Gesetz über die Zwangsversteigerung und die Zwangsverwaltung vom 24. März 1897
[1. Oktober 1953–1. Februar 2007]
1§ 57d.
(1) Das Vollstreckungsgericht hat, sofern nach den Umständen anzunehmen ist, daß die in § 57c vorgesehene Beschränkung des Kündigungsrechts des Erstehers in Betracht kommt, unverzüglich nach Anordnung der Zwangsversteigerung die Mieter und Pächter des Grundstücks aufzufordern, bis zum Beginn des Versteigerungstermins eine Erklärung darüber abzugeben, ob und welche Beiträge im Sinne des § 57c Abs. 1 von ihnen geleistet und welche Bedingungen hierüber vereinbart worden sind.
(2) Das Vollstreckungsgericht hat im Versteigerungstermin bekanntzugeben, ob und welche Erklärungen nach Absatz 1 abgegeben worden sind.

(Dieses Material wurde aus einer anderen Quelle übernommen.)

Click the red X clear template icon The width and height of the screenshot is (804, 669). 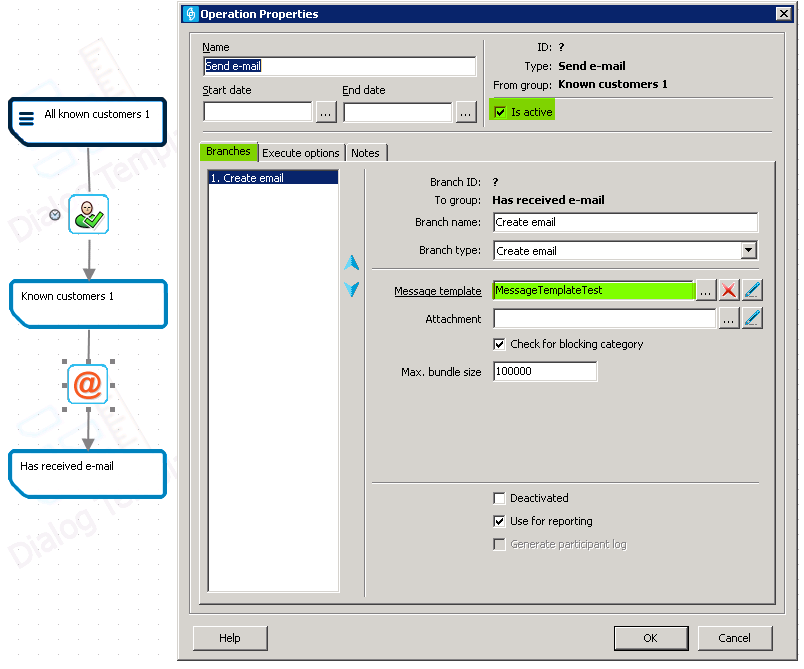[729, 290]
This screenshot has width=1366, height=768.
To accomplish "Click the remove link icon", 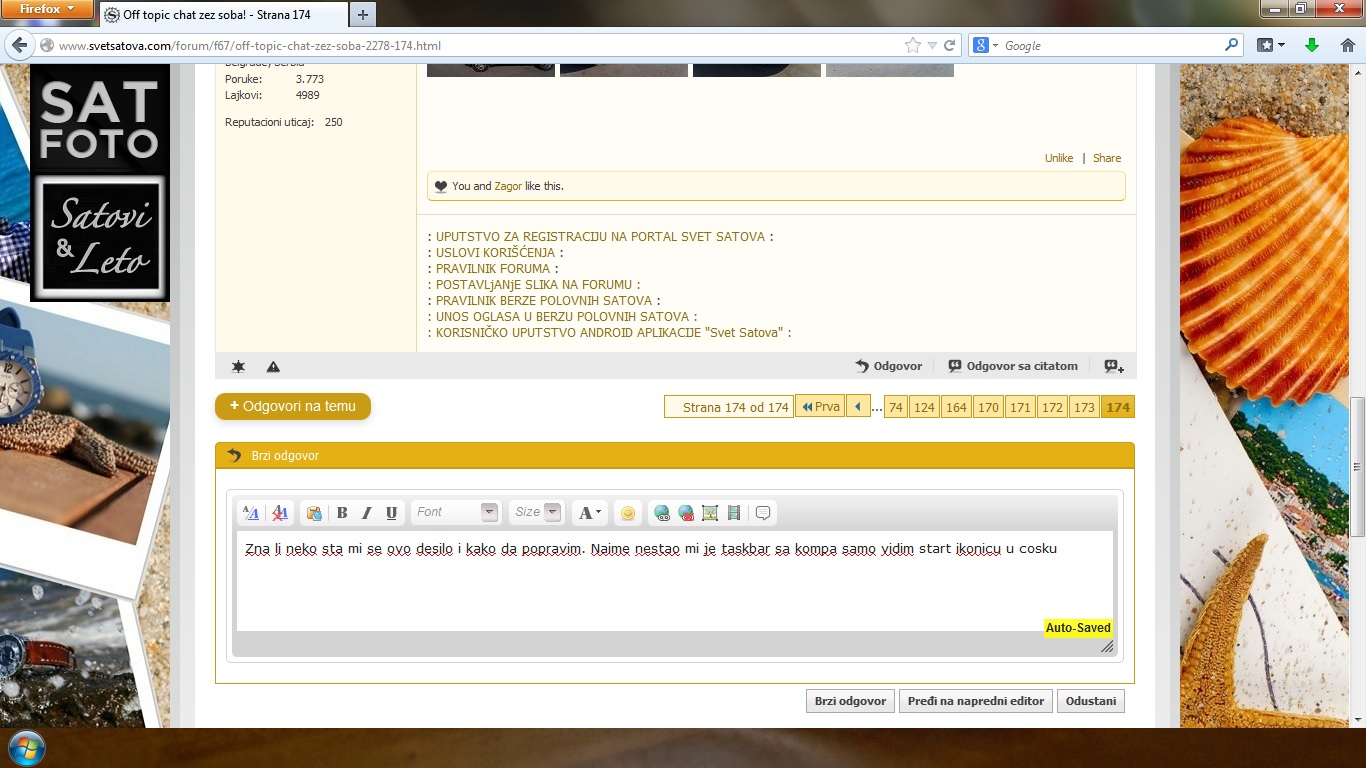I will coord(686,513).
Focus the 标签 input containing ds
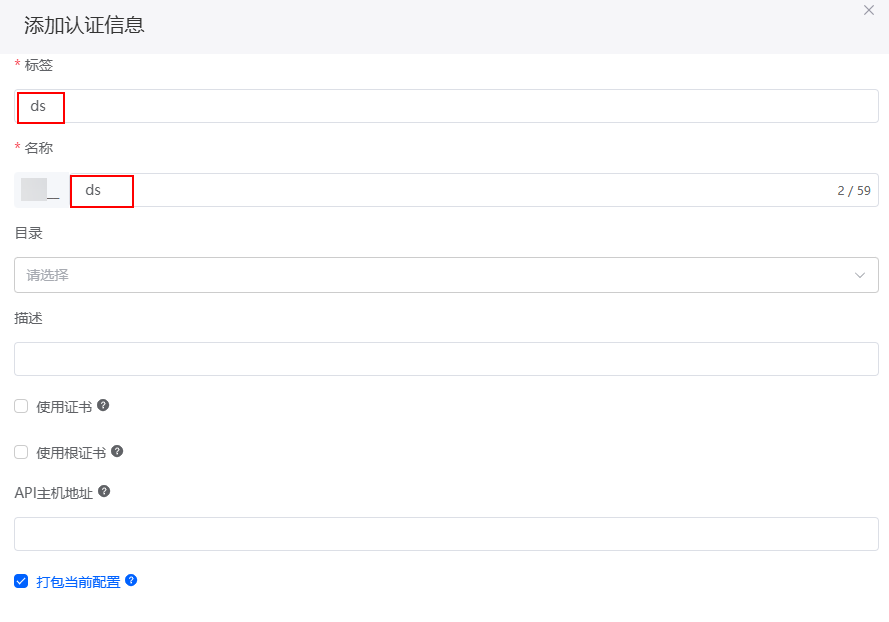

(3) [1] Hat ein Mieter oder Pächter keine oder eine unvollständige oder eine unrichtige Erklärung abgegeben und ist die Bekanntgabe nach Absatz 2 erfolgt, so ist § 57c ihm gegenüber nicht anzuwenden. [2] Das gilt nicht, wenn der Ersteher die Höhe der Beiträge gekannt hat oder bei Kenntnis das gleiche Gebot abgegeben haben würde.
(4) [1] Die Aufforderung nach Absatz 1 ist zuzustellen. [2] Sie muß einen Hinweis auf die in Absatz 3 bestimmten Rechtsfolgen enthalten.
Anmerkungen:
1. 1. Oktober 1953: Artt. 3 Nr. 14, 12 des Gesetzes vom 20. August 1953.